One can completely understand the geodesics of $G$ using this fact. Consider the Riemannian exponential map $\text{exp} : \mathfrak{g} \to G$ given by $\exp(v) = \gamma(1)$ where $\gamma$ is the solution to the ordinary differential equation $\nabla_{\gamma'} \gamma' = 0$ with initial condition $\gamma(0) = e$, $\gamma'(0) = v$. If we define the left-invariant vector field $V$ on $G$ as $V_g = dL_g v_e$, then consider the integral curve $\gamma_V$ of $V$ defined as the solution to the ordinary differential equation $\gamma_V'(t) = V(\gamma_V(t))$ with initial condition $\gamma_V(0) = e$. Definitionally, the tangent field to $\gamma_V$ is $V$, and $\nabla_V V = 0$ as $V$ is left-invariant, so $\gamma_V$ is a solution to the initial value problem, therefore by uniqueness $\gamma_V = \gamma$.
So alternatively we can define $\exp : \mathfrak{g} \to G$ as $\exp(v) = \gamma(1)$ where $\gamma$ is a one-parameter subgroup of $G$ with $\gamma(0) = e$ and $\gamma'(0) = v$ ($\gamma$ is in fact tangent to $V = dL v$).
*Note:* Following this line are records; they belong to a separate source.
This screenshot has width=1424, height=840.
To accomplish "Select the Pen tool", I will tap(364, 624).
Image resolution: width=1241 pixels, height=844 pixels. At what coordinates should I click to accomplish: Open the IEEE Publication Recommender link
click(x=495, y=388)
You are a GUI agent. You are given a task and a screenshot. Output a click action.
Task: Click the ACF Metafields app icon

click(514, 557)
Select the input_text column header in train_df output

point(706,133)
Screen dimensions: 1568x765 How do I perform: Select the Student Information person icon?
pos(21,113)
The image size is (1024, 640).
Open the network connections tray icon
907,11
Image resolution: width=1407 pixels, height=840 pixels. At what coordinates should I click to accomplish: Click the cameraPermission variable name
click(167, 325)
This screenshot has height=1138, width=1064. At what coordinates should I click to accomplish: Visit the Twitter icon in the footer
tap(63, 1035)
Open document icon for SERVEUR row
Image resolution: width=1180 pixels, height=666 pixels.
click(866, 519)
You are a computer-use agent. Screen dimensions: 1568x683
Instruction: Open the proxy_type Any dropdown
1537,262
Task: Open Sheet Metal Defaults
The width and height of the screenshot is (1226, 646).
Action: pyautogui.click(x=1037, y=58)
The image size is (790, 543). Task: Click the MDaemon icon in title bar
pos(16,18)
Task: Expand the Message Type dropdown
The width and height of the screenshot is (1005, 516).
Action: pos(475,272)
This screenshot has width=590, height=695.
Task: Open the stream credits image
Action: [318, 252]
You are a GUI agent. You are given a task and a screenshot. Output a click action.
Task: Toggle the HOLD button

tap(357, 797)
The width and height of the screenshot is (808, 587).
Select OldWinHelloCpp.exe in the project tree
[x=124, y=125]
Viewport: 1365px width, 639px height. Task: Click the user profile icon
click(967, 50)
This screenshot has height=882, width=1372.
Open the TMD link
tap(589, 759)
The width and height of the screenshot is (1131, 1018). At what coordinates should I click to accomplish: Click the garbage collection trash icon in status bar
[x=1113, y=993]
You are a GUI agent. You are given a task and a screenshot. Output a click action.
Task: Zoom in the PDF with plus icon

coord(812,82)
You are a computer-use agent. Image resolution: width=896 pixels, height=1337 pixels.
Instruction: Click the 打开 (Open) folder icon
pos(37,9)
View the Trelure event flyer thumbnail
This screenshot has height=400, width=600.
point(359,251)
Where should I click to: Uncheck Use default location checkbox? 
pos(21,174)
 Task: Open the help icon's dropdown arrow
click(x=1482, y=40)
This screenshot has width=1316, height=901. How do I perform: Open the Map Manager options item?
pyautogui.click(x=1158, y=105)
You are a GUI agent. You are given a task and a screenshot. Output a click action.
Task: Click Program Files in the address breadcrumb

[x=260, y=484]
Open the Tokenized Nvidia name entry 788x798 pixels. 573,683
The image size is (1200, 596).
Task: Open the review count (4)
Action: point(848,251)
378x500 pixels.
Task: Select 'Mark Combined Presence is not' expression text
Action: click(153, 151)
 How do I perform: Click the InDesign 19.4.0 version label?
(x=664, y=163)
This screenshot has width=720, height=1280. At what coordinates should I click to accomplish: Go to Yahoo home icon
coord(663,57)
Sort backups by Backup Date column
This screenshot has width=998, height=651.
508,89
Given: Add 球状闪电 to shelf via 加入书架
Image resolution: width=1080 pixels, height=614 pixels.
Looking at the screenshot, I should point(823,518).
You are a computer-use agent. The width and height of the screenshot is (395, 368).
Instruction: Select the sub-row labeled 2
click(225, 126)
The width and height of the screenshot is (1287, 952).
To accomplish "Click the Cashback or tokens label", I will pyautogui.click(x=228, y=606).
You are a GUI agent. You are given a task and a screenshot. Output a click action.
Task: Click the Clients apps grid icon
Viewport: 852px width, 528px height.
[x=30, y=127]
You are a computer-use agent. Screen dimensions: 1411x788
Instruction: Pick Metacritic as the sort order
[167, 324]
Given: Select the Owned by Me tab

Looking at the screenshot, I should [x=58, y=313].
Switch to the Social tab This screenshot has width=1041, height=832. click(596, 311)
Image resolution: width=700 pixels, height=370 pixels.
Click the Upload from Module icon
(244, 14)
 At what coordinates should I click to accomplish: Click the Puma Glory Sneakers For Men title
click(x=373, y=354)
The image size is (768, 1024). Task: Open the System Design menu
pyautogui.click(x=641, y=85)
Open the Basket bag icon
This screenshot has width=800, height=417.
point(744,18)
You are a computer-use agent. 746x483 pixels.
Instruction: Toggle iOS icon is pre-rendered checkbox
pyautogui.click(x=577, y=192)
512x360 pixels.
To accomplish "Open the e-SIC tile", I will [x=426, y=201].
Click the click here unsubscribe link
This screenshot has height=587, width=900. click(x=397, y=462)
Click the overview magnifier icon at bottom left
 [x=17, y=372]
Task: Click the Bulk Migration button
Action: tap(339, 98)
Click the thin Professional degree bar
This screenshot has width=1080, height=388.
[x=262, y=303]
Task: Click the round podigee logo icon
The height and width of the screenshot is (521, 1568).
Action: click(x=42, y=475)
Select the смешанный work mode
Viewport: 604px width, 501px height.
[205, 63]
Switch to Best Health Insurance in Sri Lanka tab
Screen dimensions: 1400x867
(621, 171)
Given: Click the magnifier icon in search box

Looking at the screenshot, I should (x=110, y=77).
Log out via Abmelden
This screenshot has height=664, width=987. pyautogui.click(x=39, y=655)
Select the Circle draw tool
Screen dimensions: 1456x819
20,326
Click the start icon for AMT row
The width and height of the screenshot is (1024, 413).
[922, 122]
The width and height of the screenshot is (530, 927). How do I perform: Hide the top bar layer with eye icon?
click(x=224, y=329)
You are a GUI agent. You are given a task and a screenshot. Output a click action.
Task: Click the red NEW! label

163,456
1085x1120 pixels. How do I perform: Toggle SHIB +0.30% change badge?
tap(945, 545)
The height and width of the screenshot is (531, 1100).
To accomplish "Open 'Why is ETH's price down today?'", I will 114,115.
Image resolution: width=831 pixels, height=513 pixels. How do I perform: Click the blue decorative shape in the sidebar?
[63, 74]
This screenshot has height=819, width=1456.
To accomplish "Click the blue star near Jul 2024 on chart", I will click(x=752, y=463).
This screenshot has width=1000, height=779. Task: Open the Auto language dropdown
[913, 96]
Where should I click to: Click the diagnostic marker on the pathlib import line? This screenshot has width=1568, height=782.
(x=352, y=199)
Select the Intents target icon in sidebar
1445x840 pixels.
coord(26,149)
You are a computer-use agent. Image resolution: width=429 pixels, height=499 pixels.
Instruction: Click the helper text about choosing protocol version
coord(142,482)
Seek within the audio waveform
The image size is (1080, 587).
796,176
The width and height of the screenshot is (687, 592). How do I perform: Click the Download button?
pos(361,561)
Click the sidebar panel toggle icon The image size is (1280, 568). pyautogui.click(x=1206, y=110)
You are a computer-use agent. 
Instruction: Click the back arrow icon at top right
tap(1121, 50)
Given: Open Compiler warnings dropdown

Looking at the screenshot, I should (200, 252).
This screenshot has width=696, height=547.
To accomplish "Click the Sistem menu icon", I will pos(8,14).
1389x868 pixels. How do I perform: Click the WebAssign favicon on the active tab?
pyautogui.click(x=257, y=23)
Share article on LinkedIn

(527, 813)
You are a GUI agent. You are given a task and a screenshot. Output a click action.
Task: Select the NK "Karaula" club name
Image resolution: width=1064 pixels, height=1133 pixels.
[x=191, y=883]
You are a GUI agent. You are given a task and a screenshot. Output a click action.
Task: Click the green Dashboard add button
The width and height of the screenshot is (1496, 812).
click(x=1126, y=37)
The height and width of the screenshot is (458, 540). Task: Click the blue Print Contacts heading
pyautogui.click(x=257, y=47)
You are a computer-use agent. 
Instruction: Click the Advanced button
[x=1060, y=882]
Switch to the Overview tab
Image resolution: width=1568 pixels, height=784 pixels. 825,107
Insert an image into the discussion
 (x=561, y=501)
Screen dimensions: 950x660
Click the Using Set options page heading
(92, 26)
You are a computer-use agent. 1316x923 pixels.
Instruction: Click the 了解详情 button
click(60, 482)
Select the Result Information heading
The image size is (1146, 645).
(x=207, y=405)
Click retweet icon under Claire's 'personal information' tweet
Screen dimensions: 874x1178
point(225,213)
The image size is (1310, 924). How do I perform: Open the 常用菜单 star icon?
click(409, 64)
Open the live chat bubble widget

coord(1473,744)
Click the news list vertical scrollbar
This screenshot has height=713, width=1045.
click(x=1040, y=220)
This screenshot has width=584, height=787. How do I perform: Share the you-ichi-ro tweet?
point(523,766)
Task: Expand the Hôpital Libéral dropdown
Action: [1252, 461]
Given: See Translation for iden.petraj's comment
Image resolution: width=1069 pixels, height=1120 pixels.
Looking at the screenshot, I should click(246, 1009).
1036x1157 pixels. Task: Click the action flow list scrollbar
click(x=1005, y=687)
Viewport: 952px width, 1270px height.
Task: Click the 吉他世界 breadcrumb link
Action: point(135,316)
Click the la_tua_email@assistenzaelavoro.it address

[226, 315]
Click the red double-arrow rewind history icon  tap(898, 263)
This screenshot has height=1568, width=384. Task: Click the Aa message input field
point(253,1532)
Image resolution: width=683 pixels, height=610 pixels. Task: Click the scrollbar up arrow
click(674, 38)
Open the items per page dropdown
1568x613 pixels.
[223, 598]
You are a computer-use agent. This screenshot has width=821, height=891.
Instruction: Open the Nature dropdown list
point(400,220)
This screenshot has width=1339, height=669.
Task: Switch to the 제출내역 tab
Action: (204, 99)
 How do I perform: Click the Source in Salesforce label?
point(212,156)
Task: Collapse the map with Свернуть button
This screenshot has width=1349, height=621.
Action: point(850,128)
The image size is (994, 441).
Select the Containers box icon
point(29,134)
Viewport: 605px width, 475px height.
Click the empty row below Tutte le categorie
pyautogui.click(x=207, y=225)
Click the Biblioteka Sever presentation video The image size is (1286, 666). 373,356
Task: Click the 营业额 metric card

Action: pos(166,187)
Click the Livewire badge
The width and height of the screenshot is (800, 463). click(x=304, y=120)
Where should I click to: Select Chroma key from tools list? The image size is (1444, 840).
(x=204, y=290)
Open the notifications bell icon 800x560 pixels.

The geodesics of $G$ are exactly the image of one-parameter subgroup of $G$.
As an addendum, here's one argument to construct a bi-invariant metric on any compact connected Lie group $G$ (a hands-on construction is given in doCarmo, "Riemannian Geometry" problem $7$ of Ch. $1$). Pick any Riemannian metric $g(-, -)$ on $G$, and let $\mu$ be the Haar measure on $G$ (which is a bi-invariant measure). Define $\eta$ by the averaging formula
$$\eta(X, Y) = \int_{G \times G} g(dL_g dR_h X, dL_g dR_h Y)\; d\mu(g) d\mu(h)$$
Clearly $\eta$ is bi-invariant by construction (this argument is in Milnor, "Morse theory", Ch. $21$)
Best Answer
You could start taking the Lie group $(\mathbb R^n,+),$ and considering what does it means for a vector field $X$ on $\mathbb R^n$ to be left-invariant.